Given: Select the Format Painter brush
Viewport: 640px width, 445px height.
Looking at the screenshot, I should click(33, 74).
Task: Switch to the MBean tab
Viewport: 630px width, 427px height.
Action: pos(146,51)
════════
The answer must be the lines from the one containing "Viewport: 640px width, 445px height." through the last line of the records, written out exactly; please include nothing more.

■ SOLUTION TO THIS PROBLEM:
Viewport: 640px width, 445px height.
Looking at the screenshot, I should click(33, 74).
Task: Switch to the MBean tab
Viewport: 630px width, 427px height.
Action: pos(146,51)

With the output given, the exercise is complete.